YOUR GOAL: Please give back the listing exactly as it reads.
·····
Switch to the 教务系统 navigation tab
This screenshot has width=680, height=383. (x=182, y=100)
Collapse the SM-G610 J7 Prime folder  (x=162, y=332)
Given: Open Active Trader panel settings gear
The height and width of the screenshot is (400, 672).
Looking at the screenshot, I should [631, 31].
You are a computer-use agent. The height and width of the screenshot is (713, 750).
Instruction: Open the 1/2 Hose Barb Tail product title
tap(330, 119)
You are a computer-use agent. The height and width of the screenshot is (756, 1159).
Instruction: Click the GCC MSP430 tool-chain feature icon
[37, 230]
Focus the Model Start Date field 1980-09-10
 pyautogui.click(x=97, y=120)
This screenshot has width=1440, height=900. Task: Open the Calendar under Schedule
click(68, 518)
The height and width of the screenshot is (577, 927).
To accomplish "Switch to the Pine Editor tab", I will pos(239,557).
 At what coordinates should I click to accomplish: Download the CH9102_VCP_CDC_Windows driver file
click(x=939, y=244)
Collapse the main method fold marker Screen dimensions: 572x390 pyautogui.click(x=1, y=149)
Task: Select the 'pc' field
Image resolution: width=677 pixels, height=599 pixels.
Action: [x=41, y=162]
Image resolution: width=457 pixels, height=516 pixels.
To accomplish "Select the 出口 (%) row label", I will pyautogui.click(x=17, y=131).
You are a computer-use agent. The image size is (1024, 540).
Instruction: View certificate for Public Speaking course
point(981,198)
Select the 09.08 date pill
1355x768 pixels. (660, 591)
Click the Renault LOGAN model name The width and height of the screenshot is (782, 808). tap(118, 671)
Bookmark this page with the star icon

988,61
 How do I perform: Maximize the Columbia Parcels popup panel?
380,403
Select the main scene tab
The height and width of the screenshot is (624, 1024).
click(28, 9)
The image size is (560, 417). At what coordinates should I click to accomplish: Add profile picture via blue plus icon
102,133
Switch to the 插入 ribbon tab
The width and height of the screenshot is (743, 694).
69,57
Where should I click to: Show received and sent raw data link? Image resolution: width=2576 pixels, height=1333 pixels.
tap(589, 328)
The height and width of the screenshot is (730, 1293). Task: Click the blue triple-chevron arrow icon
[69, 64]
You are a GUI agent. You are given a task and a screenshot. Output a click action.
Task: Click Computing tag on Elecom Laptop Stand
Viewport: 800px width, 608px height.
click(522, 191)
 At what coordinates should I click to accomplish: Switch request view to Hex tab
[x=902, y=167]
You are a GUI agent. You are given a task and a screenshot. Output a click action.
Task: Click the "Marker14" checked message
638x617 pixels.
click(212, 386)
·····
EXERCISE OUTPUT:
Switch to the 教务系统 navigation tab
This screenshot has width=680, height=383. (x=182, y=100)
Collapse the SM-G610 J7 Prime folder  (x=162, y=332)
Given: Open Active Trader panel settings gear
The height and width of the screenshot is (400, 672).
Looking at the screenshot, I should [631, 31].
You are a computer-use agent. The height and width of the screenshot is (713, 750).
Instruction: Open the 1/2 Hose Barb Tail product title
tap(330, 119)
You are a computer-use agent. The height and width of the screenshot is (756, 1159).
Instruction: Click the GCC MSP430 tool-chain feature icon
[37, 230]
Focus the Model Start Date field 1980-09-10
 pyautogui.click(x=97, y=120)
This screenshot has width=1440, height=900. Task: Open the Calendar under Schedule
click(68, 518)
The height and width of the screenshot is (577, 927).
To accomplish "Switch to the Pine Editor tab", I will pos(239,557).
 At what coordinates should I click to accomplish: Download the CH9102_VCP_CDC_Windows driver file
click(x=939, y=244)
Collapse the main method fold marker Screen dimensions: 572x390 pyautogui.click(x=1, y=149)
Task: Select the 'pc' field
Image resolution: width=677 pixels, height=599 pixels.
Action: [x=41, y=162]
Image resolution: width=457 pixels, height=516 pixels.
To accomplish "Select the 出口 (%) row label", I will pyautogui.click(x=17, y=131).
You are a computer-use agent. The image size is (1024, 540).
Instruction: View certificate for Public Speaking course
point(981,198)
Select the 09.08 date pill
1355x768 pixels. (660, 591)
Click the Renault LOGAN model name The width and height of the screenshot is (782, 808). tap(118, 671)
Bookmark this page with the star icon

988,61
 How do I perform: Maximize the Columbia Parcels popup panel?
380,403
Select the main scene tab
The height and width of the screenshot is (624, 1024).
click(28, 9)
The image size is (560, 417). At what coordinates should I click to accomplish: Add profile picture via blue plus icon
102,133
Switch to the 插入 ribbon tab
The width and height of the screenshot is (743, 694).
69,57
Where should I click to: Show received and sent raw data link? Image resolution: width=2576 pixels, height=1333 pixels.
tap(589, 328)
The height and width of the screenshot is (730, 1293). Task: Click the blue triple-chevron arrow icon
[69, 64]
You are a GUI agent. You are given a task and a screenshot. Output a click action.
Task: Click Computing tag on Elecom Laptop Stand
Viewport: 800px width, 608px height.
click(522, 191)
 At what coordinates should I click to accomplish: Switch request view to Hex tab
[x=902, y=167]
You are a GUI agent. You are given a task and a screenshot. Output a click action.
Task: Click the "Marker14" checked message
638x617 pixels.
click(212, 386)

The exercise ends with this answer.